Rewrite all of the items below, changing every "center position" to "middle point" and keeping everything else the same. Leave the pictures out of your version.

Word and element locating data
◇ ◇ ◇ ◇ ◇ ◇ ◇

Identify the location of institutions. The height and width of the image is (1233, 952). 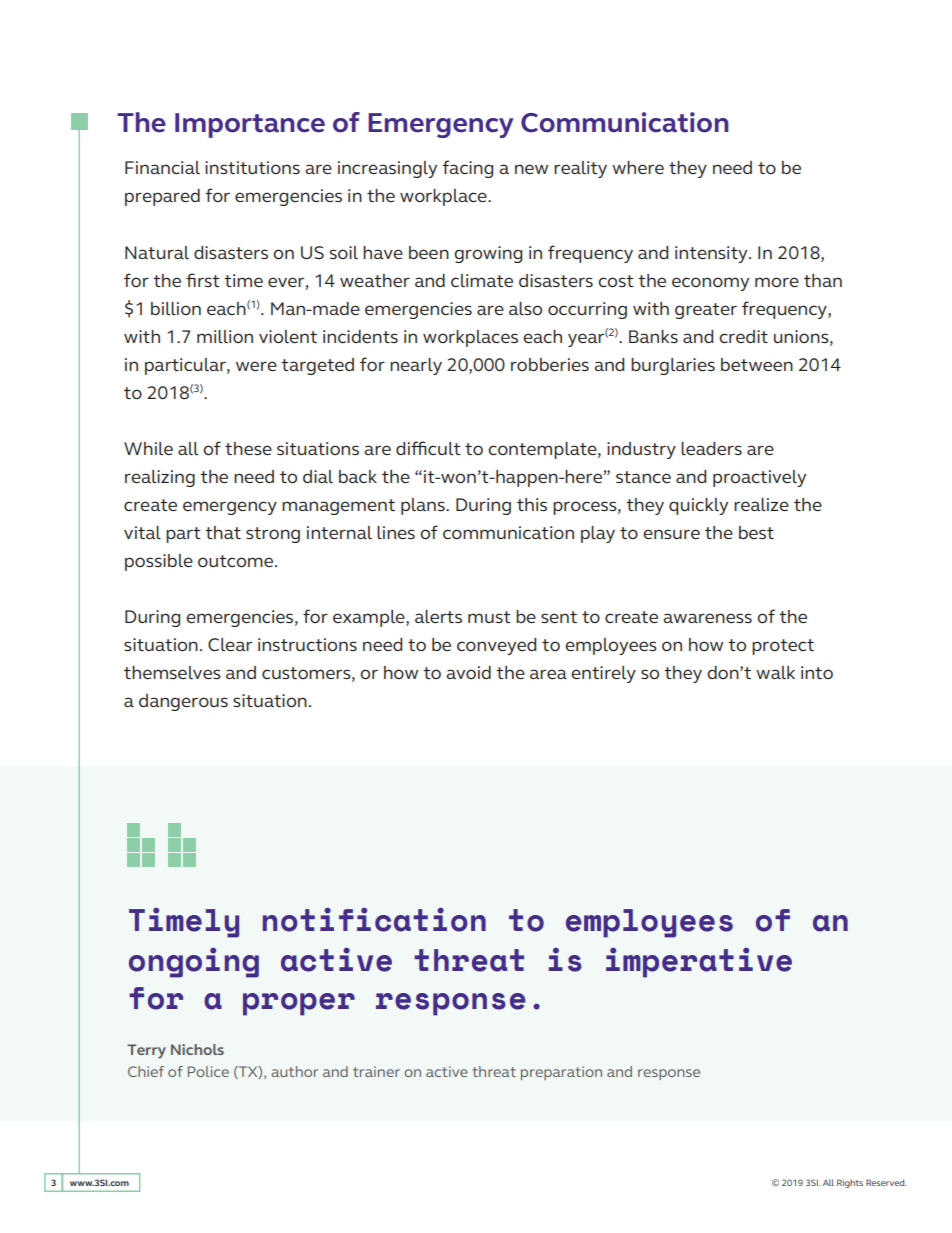
(252, 167).
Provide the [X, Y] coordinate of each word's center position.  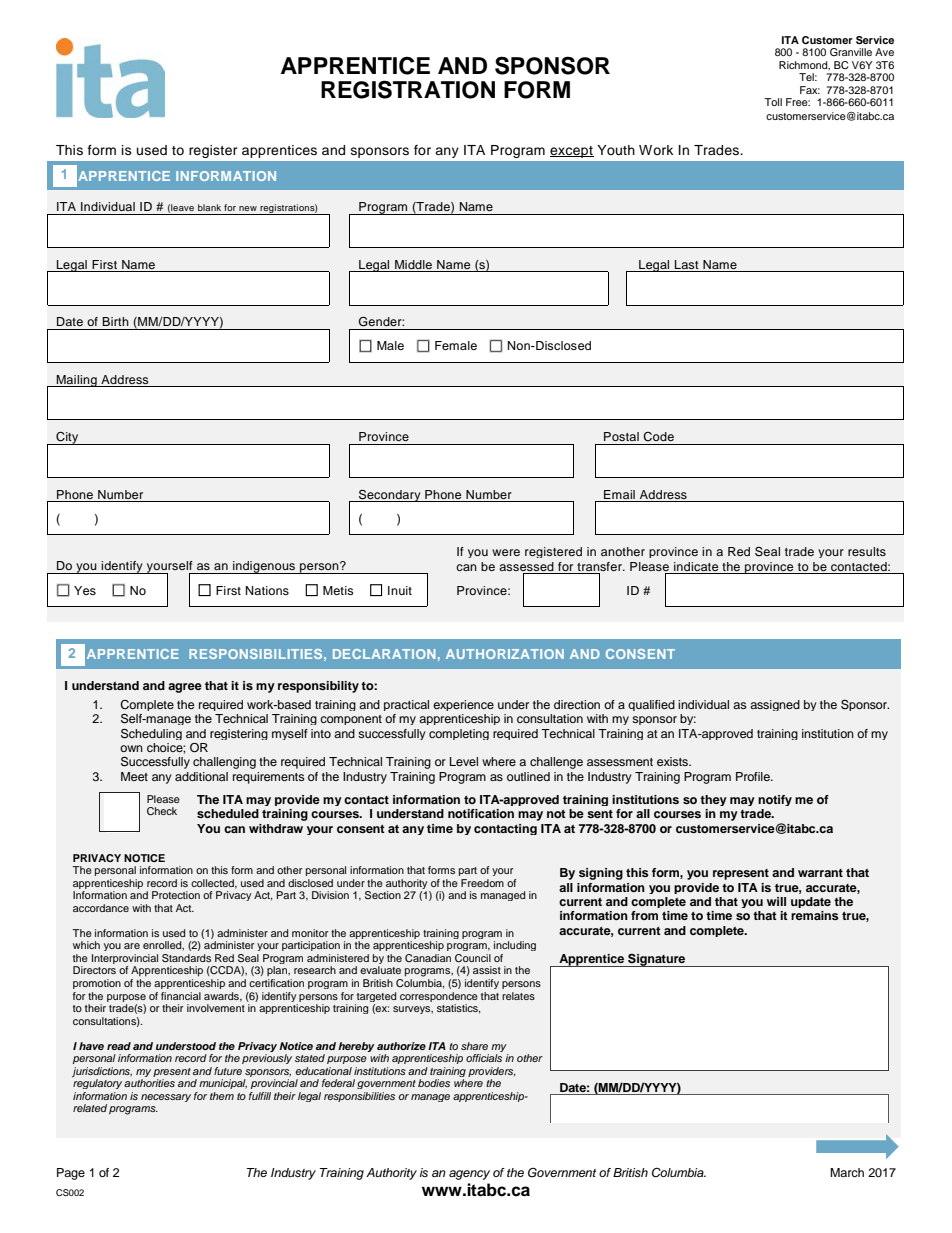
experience [463, 705]
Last [687, 266]
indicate [696, 566]
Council [473, 958]
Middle [414, 266]
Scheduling [151, 734]
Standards [186, 958]
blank [209, 207]
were [506, 552]
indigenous [264, 567]
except [572, 152]
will [776, 901]
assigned [775, 705]
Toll [773, 102]
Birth [115, 321]
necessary [166, 1098]
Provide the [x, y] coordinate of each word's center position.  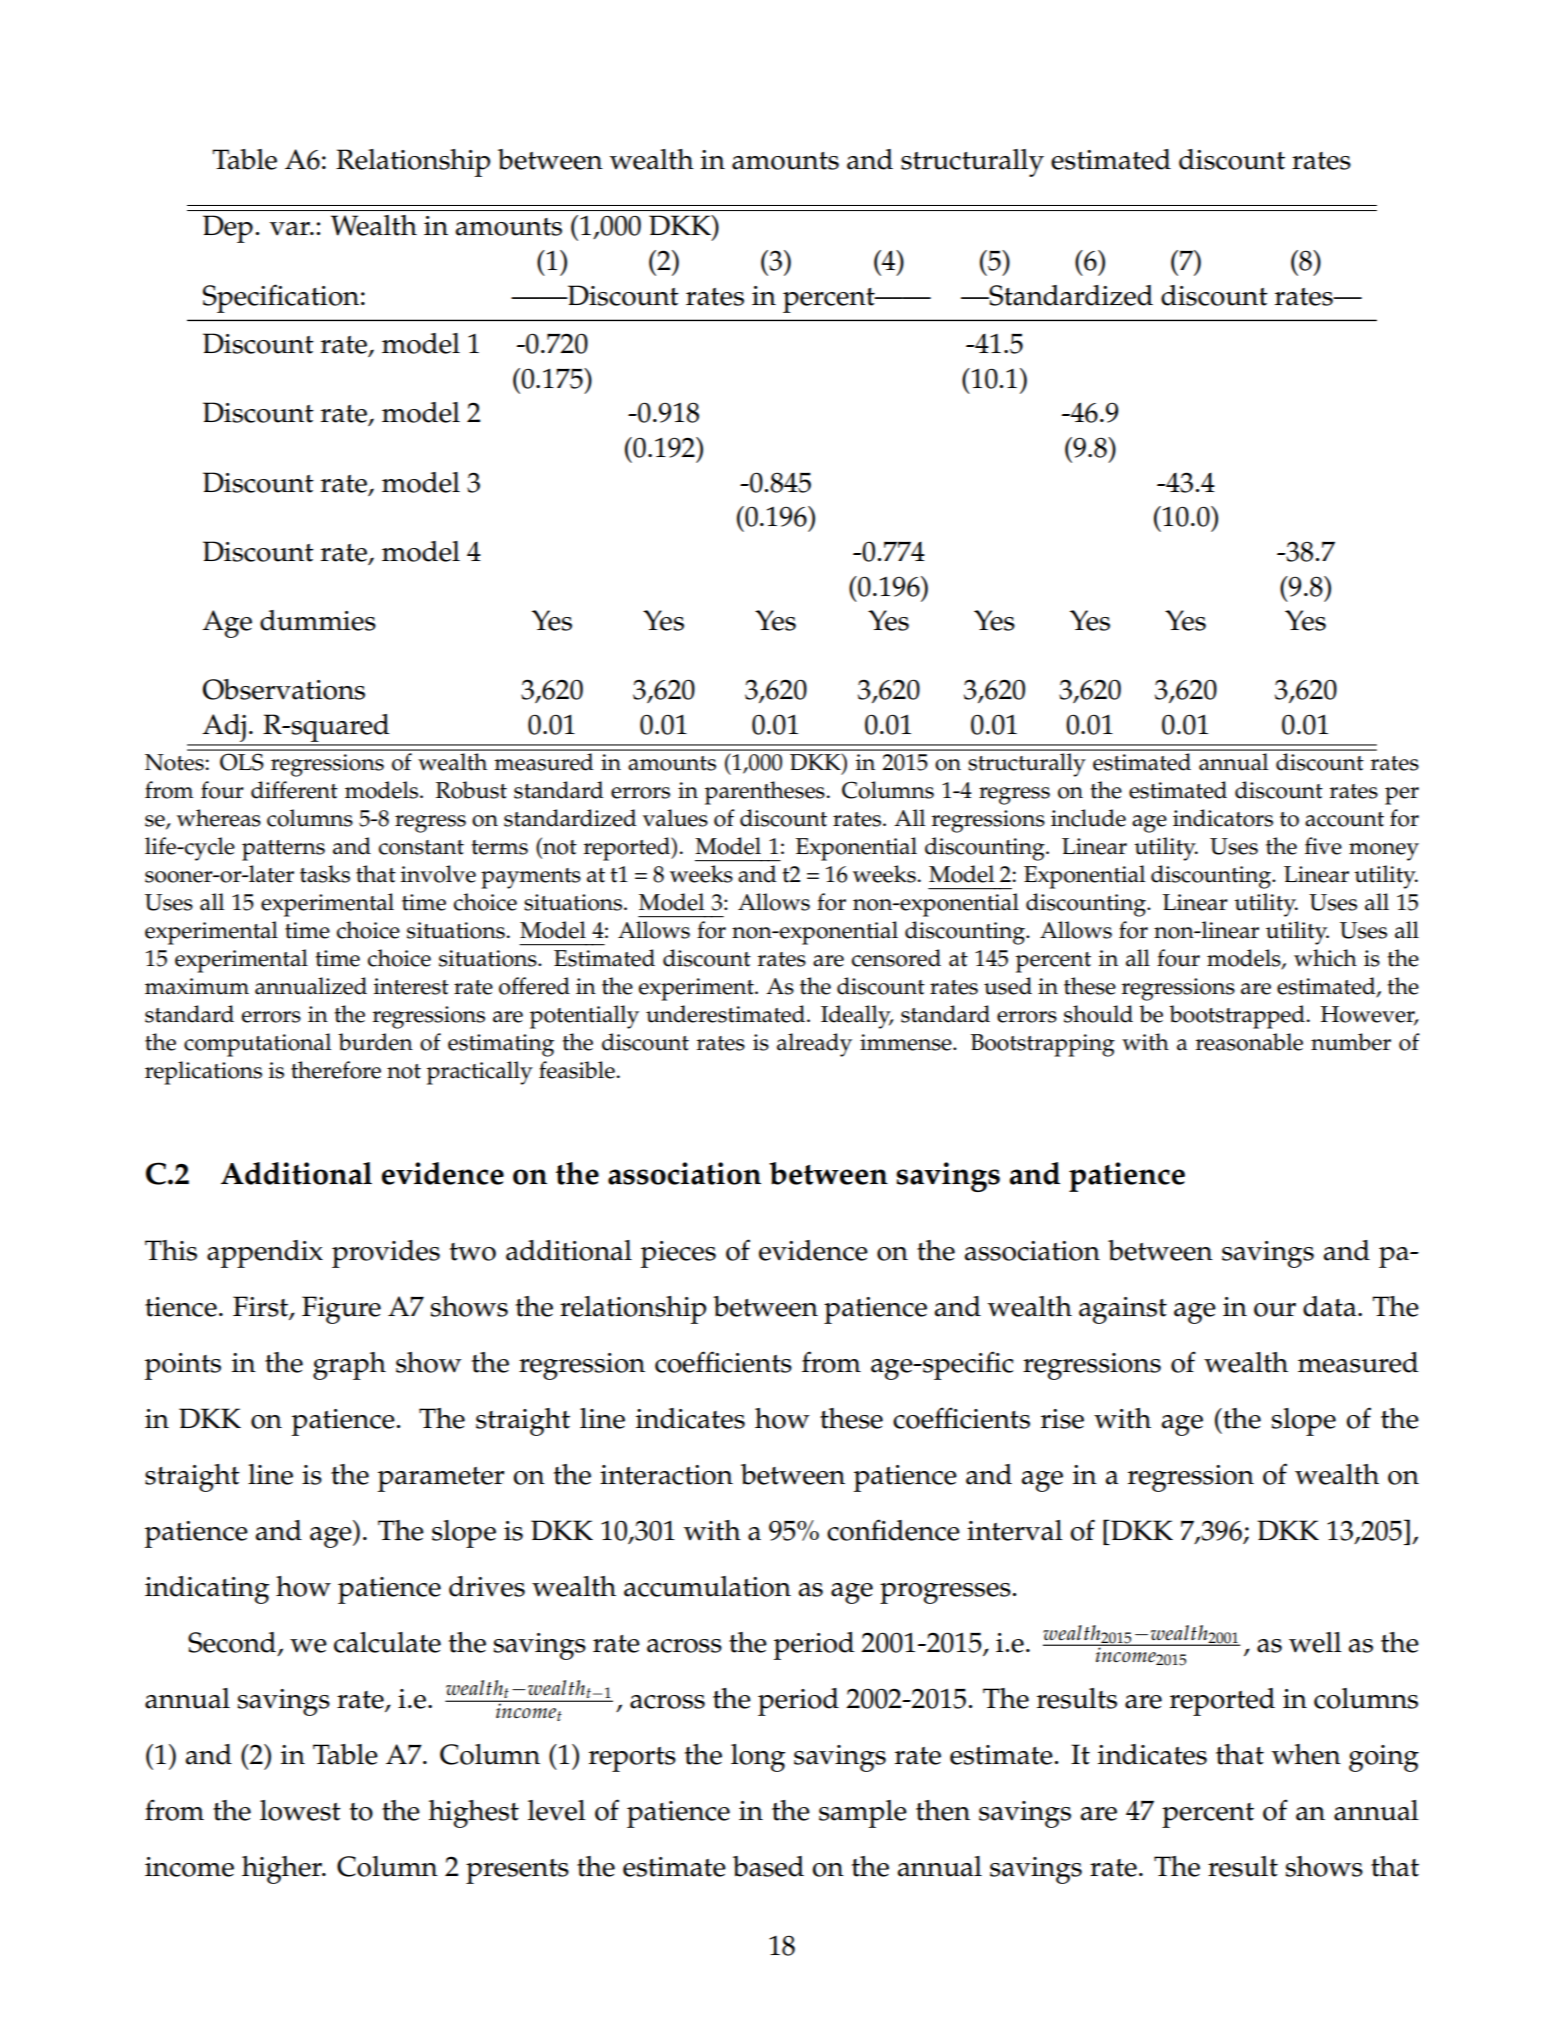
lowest [300, 1810]
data [1331, 1306]
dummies [318, 620]
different [294, 790]
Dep [228, 229]
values [675, 818]
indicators [1223, 818]
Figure [341, 1310]
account [1344, 819]
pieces [678, 1254]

◇ ◇ ◇ ◇ ◇ ◇ ◇

Task solution
Identify the location of institutions. The height and width of the image is (1233, 952). 
(252, 167).
Provide the [X, Y] coordinate of each word's middle point.  
experience [463, 705]
Last [687, 266]
indicate [696, 566]
Council [473, 958]
Middle [414, 266]
Scheduling [151, 734]
Standards [186, 958]
blank [209, 207]
were [506, 552]
indigenous [264, 567]
except [572, 152]
will [776, 901]
assigned [775, 705]
Toll [773, 102]
Birth [115, 321]
necessary [166, 1098]
Provide the [x, y] coordinate of each word's middle point.  
lowest [300, 1810]
data [1331, 1306]
dummies [318, 620]
different [294, 790]
Dep [228, 229]
values [675, 818]
indicators [1223, 818]
Figure [341, 1310]
account [1344, 819]
pieces [678, 1254]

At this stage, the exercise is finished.